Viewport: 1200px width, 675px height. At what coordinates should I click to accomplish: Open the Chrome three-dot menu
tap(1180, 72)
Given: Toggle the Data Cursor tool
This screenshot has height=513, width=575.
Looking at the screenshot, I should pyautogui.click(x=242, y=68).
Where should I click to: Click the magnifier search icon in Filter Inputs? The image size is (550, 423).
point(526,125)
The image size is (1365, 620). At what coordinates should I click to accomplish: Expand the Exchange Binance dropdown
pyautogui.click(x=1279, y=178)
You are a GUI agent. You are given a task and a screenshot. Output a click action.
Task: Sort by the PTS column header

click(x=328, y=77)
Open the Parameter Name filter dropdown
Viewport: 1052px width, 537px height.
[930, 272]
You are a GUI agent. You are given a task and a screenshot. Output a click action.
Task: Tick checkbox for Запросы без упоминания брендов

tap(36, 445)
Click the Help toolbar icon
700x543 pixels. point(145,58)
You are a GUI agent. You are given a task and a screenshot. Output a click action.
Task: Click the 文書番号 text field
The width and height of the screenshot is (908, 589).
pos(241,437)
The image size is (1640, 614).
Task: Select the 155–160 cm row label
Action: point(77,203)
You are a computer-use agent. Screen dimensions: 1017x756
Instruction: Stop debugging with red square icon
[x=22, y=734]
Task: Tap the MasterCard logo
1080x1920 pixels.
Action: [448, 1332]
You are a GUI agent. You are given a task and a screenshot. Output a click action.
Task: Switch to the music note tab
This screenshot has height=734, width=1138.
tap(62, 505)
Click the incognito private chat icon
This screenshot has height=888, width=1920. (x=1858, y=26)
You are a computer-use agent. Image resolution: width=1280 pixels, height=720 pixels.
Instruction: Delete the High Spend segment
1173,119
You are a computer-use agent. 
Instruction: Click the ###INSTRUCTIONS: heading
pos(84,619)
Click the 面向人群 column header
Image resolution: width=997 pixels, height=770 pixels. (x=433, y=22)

**What is being asked:** In this exercise, reproduce the material word for word, in full.

**Your response:**
Viewport: 1200px width, 675px height. At what coordinates should I click to accomplish: Open the Chrome three-dot menu
tap(1180, 72)
Given: Toggle the Data Cursor tool
This screenshot has height=513, width=575.
Looking at the screenshot, I should pyautogui.click(x=242, y=68).
Where should I click to: Click the magnifier search icon in Filter Inputs? The image size is (550, 423).
point(526,125)
The image size is (1365, 620). At what coordinates should I click to accomplish: Expand the Exchange Binance dropdown
pyautogui.click(x=1279, y=178)
You are a GUI agent. You are given a task and a screenshot. Output a click action.
Task: Sort by the PTS column header

click(x=328, y=77)
Open the Parameter Name filter dropdown
Viewport: 1052px width, 537px height.
[930, 272]
You are a GUI agent. You are given a task and a screenshot. Output a click action.
Task: Tick checkbox for Запросы без упоминания брендов

tap(36, 445)
Click the Help toolbar icon
700x543 pixels. point(145,58)
You are a GUI agent. You are given a task and a screenshot. Output a click action.
Task: Click the 文書番号 text field
The width and height of the screenshot is (908, 589).
pos(241,437)
The image size is (1640, 614).
Task: Select the 155–160 cm row label
Action: point(77,203)
You are a computer-use agent. Screen dimensions: 1017x756
Instruction: Stop debugging with red square icon
[x=22, y=734]
Task: Tap the MasterCard logo
1080x1920 pixels.
Action: [448, 1332]
You are a GUI agent. You are given a task and a screenshot. Output a click action.
Task: Switch to the music note tab
This screenshot has height=734, width=1138.
tap(62, 505)
Click the incognito private chat icon
This screenshot has height=888, width=1920. (x=1858, y=26)
You are a computer-use agent. Image resolution: width=1280 pixels, height=720 pixels.
Instruction: Delete the High Spend segment
1173,119
You are a computer-use agent. 
Instruction: Click the ###INSTRUCTIONS: heading
pos(84,619)
Click the 面向人群 column header
Image resolution: width=997 pixels, height=770 pixels. (x=433, y=22)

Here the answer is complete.